Tarefas do exercício:
- a) Responda a estas perguntas com base no texto sobre a OceanGate:
(i) Em que ano se formou Stockton Rush em Engenharia Aeroespacial?
(ii) Que cargo ocupava David Lochridge na OceanGate?
(iii) De que acusou Rush David Lochridge no processo que moveu contra ele?
- b) Imprima, sem qualquer alteração, o trecho do texto sobre a OceanGate que vai de "A carta assinada" a "missão do Titanic.".
- c) Prossiga o texto sobre a OceanGate a partir do ponto em que termina.

Excerto do documento:
────────

O preço cobrado, cerca de 229 mil euros (250 mil dólares) por pessoa, foi assim justificado pelo empresário fundador da OceanGate em 2009: “Para aqueles que pensam que é caro, é uma fração do custo de ir ao espaço, e é muito caro para nós conseguir esses submersíveis e ir até lá.”
Stockton Rush descende de dois signatários da Declaração de Independência, Benjamin Rush e Richard Stockton. Formado na Universidade de Princeton, nos EUA, em Engenharia Aeroespacial em 1984, de acordo com a biografia divulgada pela sua empresa, em 1989, o próprio construiu uma aeronave experimental que hoje continua a pilotar. Na verdade, Rush cresceu com o sonho de vir a ser astronauta e, já depois de se formar, piloto de caça, revelou na televisão, no programa CBS Sunday Morning.
A ambição não era chegar ao espaço, mas sim explorar e encontrar novas formas de vida. “Queria ser uma espécie de Capitão Kirk [da saga Star Trek]. Não queria ser o passageiro na parte de trás. E percebi que o oceano é o universo.”
Sem certificação
David Lochridge, diretor de operações marítimas da OceanGate, começou a trabalhar num relatório, em 2018, no qual dizia que a embarcação precisava de mais testes e sublinhava “os potenciais perigos para os passageiros do Titan”.
A carta assinada por diversos especialistas – membros do comité de Veículos Subaquáticos Tripulados da Sociedade de Tecnologia Marítima, um grupo industrial com 60 anos que estuda e promove a tecnologia oceânica entre a população – questionava a abordagem “experimental” da empresa e a decisão de Stockton Rush de abrir mão de uma avaliação tradicional, o que poderia levar a problemas potencialmente “catastróficos” com a missão do Titanic.
Desta vez era Rush que não estava disposto a pagar por essa inspeção e, como os documentos vieram a público, moveu um processo contra David Lochridge, acusando-o de partilhar informações confidenciais fora da empresa.

────────

Listagem de dados:

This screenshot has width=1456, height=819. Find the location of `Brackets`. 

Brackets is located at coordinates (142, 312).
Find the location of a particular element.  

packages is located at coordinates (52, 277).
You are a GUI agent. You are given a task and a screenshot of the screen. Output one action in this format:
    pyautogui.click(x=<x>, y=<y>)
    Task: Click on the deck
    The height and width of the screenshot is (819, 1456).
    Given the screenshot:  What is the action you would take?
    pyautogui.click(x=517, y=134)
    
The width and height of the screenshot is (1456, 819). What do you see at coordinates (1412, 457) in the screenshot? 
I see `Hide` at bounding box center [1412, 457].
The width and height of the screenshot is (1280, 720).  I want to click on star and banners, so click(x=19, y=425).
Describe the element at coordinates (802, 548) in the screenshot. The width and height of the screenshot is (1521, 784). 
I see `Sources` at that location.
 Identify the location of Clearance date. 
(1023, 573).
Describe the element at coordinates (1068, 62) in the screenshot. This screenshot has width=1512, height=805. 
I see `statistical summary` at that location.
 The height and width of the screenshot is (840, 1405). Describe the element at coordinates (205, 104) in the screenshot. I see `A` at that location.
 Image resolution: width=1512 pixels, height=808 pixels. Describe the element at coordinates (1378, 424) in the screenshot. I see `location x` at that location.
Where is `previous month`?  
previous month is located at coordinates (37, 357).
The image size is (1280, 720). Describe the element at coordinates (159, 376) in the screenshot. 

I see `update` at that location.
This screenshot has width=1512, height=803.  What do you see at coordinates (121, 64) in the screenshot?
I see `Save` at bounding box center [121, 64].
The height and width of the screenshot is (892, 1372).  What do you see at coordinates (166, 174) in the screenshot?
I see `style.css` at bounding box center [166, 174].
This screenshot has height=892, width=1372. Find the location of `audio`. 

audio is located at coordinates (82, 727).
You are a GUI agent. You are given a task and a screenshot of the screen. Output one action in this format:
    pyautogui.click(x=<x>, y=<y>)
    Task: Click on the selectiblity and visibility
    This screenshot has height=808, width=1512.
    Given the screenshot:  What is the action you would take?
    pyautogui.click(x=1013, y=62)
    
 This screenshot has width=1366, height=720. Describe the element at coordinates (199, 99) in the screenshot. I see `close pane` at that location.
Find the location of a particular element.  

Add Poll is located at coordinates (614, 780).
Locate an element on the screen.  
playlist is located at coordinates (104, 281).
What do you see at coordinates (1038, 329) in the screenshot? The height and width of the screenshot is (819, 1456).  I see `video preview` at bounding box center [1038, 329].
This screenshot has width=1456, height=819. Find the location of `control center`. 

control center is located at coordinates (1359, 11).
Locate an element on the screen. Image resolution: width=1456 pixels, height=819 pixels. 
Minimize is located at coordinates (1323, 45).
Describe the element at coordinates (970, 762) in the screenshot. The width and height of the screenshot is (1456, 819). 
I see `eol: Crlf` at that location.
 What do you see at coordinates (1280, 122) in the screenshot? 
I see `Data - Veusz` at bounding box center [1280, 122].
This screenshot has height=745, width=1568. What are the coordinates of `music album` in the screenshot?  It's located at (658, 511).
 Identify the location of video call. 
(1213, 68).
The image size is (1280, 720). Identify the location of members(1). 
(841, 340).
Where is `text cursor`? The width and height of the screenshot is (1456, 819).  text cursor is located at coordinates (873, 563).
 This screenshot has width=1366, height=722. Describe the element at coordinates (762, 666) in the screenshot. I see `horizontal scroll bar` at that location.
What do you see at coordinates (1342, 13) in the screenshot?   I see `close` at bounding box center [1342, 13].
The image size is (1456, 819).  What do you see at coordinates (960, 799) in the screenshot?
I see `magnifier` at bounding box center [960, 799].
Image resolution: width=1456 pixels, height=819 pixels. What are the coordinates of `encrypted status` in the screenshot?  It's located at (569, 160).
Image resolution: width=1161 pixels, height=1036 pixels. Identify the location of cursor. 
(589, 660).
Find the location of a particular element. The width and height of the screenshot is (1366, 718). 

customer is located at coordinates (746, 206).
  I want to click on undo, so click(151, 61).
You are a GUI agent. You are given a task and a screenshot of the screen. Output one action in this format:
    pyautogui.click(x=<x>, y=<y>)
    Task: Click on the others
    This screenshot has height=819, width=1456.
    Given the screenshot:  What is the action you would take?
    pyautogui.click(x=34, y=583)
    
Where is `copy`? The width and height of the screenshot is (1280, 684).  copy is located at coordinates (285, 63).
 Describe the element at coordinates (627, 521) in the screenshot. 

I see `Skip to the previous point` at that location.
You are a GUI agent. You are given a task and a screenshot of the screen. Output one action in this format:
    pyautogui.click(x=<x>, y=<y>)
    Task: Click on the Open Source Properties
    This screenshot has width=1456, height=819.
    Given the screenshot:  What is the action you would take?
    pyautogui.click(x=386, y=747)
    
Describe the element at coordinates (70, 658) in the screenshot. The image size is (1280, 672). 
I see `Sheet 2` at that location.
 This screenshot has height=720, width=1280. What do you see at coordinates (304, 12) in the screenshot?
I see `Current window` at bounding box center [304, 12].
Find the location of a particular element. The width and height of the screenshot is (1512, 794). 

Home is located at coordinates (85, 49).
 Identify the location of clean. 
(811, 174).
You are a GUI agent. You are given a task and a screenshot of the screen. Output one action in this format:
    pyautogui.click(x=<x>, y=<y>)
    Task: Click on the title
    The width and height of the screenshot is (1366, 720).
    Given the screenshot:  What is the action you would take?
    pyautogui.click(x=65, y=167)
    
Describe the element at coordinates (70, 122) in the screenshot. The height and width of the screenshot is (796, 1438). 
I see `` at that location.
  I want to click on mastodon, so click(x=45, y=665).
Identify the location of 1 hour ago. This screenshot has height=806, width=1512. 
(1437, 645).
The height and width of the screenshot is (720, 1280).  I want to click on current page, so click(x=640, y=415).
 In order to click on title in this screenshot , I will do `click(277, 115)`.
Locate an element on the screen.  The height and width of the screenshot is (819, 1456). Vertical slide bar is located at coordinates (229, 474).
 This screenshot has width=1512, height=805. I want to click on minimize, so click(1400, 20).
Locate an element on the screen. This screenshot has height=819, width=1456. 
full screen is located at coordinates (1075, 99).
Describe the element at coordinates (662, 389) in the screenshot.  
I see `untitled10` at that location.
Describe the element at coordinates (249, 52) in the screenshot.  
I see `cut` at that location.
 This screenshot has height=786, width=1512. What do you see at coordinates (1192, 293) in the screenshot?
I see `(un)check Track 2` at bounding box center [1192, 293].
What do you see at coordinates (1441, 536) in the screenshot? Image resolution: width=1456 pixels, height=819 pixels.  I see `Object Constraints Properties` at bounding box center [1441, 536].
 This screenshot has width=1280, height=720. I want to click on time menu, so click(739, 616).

────────

Respostas:
- a)
(i) Em 1984.
(ii) Diretor de operações marítimas.
(iii) De partilhar informações confidenciais fora da empresa.

- b)
A carta assinada por diversos especialistas – membros do comité de Veículos Subaquáticos Tripulados da Sociedade de Tecnologia Marítima, um grupo industrial com 60 anos que estuda e promove a tecnologia oceânica entre a população – questionava a abordagem “experimental” da empresa e a decisão de Stockton Rush de abrir mão de uma avaliação tradicional, o que poderia levar a problemas potencialmente “catastróficos” com a missão do Titanic.

- c)
Nesses documentos, Lochridge relatava que a vigia que permite aos passageiros ver de dentro para fora do submarino só foi certificada para funcionar em profundidades de até 1 300 metros de profundidade.
Muito menos do que seria necessário para viagens aos destroços do Titanic, que estão a quase quatro mil metros abaixo da superfície do oceano.
Será que os passageiros também seriam informados deste pequeno grande detalhe no momento do embarque, quando eram impelidos a assinar um termo de responsabilidade que mencionava a palavra morte três vezes na primeira página?
No ano passado, numa reportagem da cadeia televisiva CBS, David Pogue, antigo colunista de tecnologia do jornal The New York Times, que se tinha juntado a uma das expedições da OceanGate ao Titanic, reportou que a papelada assinada antes de embarcar alertava que o Titan era uma “nave experimental” que não tinha sido “aprovada” ou certificada por qualquer órgão regulador e podia resultar em lesão física, trauma emocional ou morte.”
A carta dizia que o marketing do Titan feito pela OceanGate foi “no mínimo, enganoso”, porque alegou que o submersível atenderia ou excederia os padrões de segurança de uma empresa de avaliação de risco conhecida como DNV, embora a empresa não tivesse planos de ter a embarcação certificados formalmente pela agência.
No mínimo, a empresa deveria testar os seus protótipos com a supervisão da DNV ou de outra empresa de certificação, mas para Rush os padrões da indústria estavam a sufocar a inovação.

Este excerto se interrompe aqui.